Sarepta Therapeutics Inc (SRPT) was Reiterated by Needham to “Buy” according to the research note released today. The brokerage firm has raised the Price Target to $ 26 from a previous price target of $20 . Needham advised their investors in a research report released on Jul 22, 2016.
Many Wall Street Analysts have commented on Sarepta Therapeutics Inc. Sarepta Therapeutics Inc was Upgraded by Piper Jaffray to ” Neutral” on Jun 9, 2016. Wedbush Upgraded Sarepta Therapeutics Inc on Jun 7, 2016 to ” Outperform”, Price Target of the shares are set at $36.Company shares were Reiterated by Wedbush on Jun 1, 2016 to “Outperform”, Firm has raised the Price Target to $ 23 from a previous price target of $14 .
On the company’s financial health, Sarepta Therapeutics Inc reported $-1.19 EPS for the quarter, beating the analyst consensus estimate by $ 0.02 according to the earnings call on Jul 19, 2016. Analyst had a consensus of $-1.21.Analysts expectations of $ .10.During the same quarter in the previous year, the company posted $-0.87 EPS.
Sarepta Therapeutics Inc opened for trading at $20.86 and hit $22.6097 on the upside on Wednesday, eventually ending the session at $22.46, with a gain of 6.24% or 1.32 points. The heightened volatility saw the trading volume jump to 31,42,419 shares. Company has a market cap of $1,028 M.
In a different news, on Mar 16, 2016, M Kathleen Behrens (director) purchased 75,000 shares at $15.54 per share price. According to the SEC, on Mar 16, 2016, Ben Gil Price (director) purchased 4,500 shares at $16.70 per share price. On Mar 16, 2016, Richard Barry (director) purchased 75,000 shares at $15.66 per share price, according to the Form-4 filing with the securities and exchange commission.
Sarepta Therapeutics Inc. is a biopharmaceutical company. The Company is focused on the discovery and development of unique ribonucleic acid (RNA-targeted therapeutics for the treatment of rare infectious and other diseases.

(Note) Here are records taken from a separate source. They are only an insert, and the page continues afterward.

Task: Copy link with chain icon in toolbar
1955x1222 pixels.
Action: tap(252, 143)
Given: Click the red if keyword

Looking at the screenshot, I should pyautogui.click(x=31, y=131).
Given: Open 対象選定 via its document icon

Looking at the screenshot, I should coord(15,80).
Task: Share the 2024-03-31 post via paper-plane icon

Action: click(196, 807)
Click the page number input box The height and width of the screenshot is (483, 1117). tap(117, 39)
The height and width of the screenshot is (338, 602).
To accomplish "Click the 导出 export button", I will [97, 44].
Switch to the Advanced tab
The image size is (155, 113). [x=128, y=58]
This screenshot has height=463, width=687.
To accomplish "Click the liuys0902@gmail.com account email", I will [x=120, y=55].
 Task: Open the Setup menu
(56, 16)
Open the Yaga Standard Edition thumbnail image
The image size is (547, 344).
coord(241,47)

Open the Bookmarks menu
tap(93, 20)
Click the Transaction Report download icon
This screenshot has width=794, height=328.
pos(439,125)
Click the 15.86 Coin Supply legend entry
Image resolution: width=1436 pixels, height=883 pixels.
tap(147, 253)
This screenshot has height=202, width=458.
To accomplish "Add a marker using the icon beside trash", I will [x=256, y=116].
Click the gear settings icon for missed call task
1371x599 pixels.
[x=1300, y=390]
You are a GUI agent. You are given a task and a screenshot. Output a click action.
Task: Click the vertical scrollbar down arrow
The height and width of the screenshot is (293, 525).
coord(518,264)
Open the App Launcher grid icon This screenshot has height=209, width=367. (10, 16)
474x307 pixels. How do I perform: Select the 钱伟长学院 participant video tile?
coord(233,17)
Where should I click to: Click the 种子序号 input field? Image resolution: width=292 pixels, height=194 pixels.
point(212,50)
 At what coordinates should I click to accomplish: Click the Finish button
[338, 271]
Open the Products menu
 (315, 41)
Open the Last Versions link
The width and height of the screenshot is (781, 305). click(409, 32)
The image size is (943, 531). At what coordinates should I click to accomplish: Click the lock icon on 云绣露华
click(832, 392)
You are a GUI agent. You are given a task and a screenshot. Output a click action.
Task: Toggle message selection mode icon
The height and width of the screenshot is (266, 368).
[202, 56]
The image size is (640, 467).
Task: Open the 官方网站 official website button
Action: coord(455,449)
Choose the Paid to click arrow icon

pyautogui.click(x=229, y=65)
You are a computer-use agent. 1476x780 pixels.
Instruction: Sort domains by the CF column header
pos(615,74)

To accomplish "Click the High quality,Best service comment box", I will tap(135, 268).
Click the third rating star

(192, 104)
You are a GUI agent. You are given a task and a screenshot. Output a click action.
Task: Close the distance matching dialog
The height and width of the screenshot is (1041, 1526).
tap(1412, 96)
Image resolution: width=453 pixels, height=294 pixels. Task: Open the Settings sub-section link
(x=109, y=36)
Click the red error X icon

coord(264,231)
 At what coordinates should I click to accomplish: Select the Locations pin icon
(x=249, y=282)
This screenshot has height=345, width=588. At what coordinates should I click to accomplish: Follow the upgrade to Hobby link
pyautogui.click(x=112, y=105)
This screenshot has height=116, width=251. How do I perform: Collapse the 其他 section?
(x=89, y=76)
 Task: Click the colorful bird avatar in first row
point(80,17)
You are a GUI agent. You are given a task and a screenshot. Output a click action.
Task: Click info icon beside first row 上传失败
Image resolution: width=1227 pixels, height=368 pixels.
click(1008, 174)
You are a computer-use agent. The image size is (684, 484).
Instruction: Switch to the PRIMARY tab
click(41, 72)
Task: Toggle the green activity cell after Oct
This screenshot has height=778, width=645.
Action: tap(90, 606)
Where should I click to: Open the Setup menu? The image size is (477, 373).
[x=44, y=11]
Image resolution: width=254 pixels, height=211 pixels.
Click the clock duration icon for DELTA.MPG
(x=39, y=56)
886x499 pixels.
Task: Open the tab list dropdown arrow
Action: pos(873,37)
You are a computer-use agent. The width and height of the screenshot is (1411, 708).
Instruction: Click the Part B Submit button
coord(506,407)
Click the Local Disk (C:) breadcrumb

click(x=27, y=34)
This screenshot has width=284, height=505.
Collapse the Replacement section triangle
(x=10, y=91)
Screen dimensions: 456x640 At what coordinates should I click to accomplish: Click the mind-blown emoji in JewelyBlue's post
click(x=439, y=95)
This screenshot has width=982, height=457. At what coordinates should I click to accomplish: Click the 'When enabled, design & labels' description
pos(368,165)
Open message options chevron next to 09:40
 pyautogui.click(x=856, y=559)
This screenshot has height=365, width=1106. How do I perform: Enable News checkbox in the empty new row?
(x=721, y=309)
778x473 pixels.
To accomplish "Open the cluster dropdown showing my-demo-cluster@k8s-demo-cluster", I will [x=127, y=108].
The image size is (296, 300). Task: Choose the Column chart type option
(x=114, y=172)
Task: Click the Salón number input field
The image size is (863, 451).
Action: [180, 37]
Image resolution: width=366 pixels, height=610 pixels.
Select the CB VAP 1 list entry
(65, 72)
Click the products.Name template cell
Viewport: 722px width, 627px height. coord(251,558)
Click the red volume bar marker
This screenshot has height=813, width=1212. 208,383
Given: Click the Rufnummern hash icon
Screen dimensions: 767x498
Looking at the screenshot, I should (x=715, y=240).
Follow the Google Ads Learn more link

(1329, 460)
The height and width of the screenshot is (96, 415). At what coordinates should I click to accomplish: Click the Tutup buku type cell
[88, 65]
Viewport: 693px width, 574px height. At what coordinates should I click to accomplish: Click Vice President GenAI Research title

The Company is primarily focused on advancing the development of its potentially disease-modifying Duchenne Muscular Dystrophy (DMD) drug candidates including its lead DMD product candidate eteplirsen which is an antisense PMO therapeutic in Phase III clinical development for the treatment of individuals with DMD who have an error in the gene coding for dystrophin that is amenable to skipping exon 51. The Company is also developing therapeutics using its technology for the treatment of drug-resistant bacteria and infectious rare and other human diseases.